■ **DOCUMENT TEXT**:
Nur Khan and Paul Sevigny: Two Nightlife Impresarios Tell All

Kerry Pieri

Nur Khan and Paul Sevigny

Don Hills is not a candyland, manufactured club with bottle service and 20 scantily clad bottle girls; it’s a rock and roll downtown venue that’s been home to artists and die-hard rock fans for almost twenty years. It’s where you imagine Debbie Harry and Joey Ramone going to hang out after they finished their last set and just want to have a Marb Red and a Jameson. During SS11 New York Fashion Week, it was also home to a party that made fashion people forget to pose and just have a really good time its first since reopening under two guys who have taken a personal interest in making sure New York nightlife remains awesome, Nur Khan and Paul Sevigny. I talked to the guys behind Rose Bar and Kenmare and most of the other places the cool kids hang out to get to know how they came to take over the spot where Taylor Momsen flashed her boobs at a recent event, and why New Yorkers and Givenchy are in the market for something a little grittier right about now.

Tell me about how you met and the beginning of your partnership.

■ **TASK SET**:
1 – According to the Nur Khan and Paul Sevigny interview, for how long has Don Hills been home to artists and die-hard rock fans?
2 – Write the next part of the Nur Khan and Paul Sevigny interview, picking up right after its final line.

■ **DATA SEGMENT**:

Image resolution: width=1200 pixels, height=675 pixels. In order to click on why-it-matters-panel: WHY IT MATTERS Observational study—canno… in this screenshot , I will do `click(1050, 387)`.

■ **EXPECTED RESPONSES**:
1 – Almost twenty years.

2 –
Nur Khan: Paul and I actually met at one of the first night clubs I ever opened up in Connecticut. It was this big rock n roll venue, a decrepit old movie theater with a big balcony where we used to take these bands from Roseland and the Academy Theater. We had this big music scene going on Alice in Chains, Soundgarden, Pearl Jam, Smashing Pumpkins.

Anyway, Paul and I both grew up in Connecticut. Hes from Darien and someone put us together for an event at the club. Thats where we met the first time. And then years later, I moved to New York and I owned a bar called Sway on Spring and Greenwich Street, where Paul came in and did a DJ residency. Weve been friends ever since.

Why do you think your partnership works so well in creating venues people just really want to go to?

Nur Khan: Because I think we really dont care what anybody else is doing, what trend happens to be going on at what time. Were very particular about our music. Were not the type of guys who are going to play one hip-hop tune to please the hip-hop sect, and one rock tune to please the rock sect, electro-tunes back to back which basically makes you happy with one out of three songs that you hear in a place, you know? We create niche music venues youre never going to hear a bad song if youre our type of clientele in our rooms.

Paul Sevigny: Nur and I share the the same approach of what is best musically and aesthetically.

Why did you think Don Hill’s would be a a good project for you both?

PS: I played in a band, and played Don Hill’s many times and I’ve been friends with Don for years and two years ago he approached me about buying it and I knew I didn’t want to lose Don Hill’s to bottle service. It just seemed like the right fit. We thought we’d be stronger as a team, and approached it from there.

Awesome, so tell me about your thoughts on Don Hills before you took it over. What was the vibe of the place?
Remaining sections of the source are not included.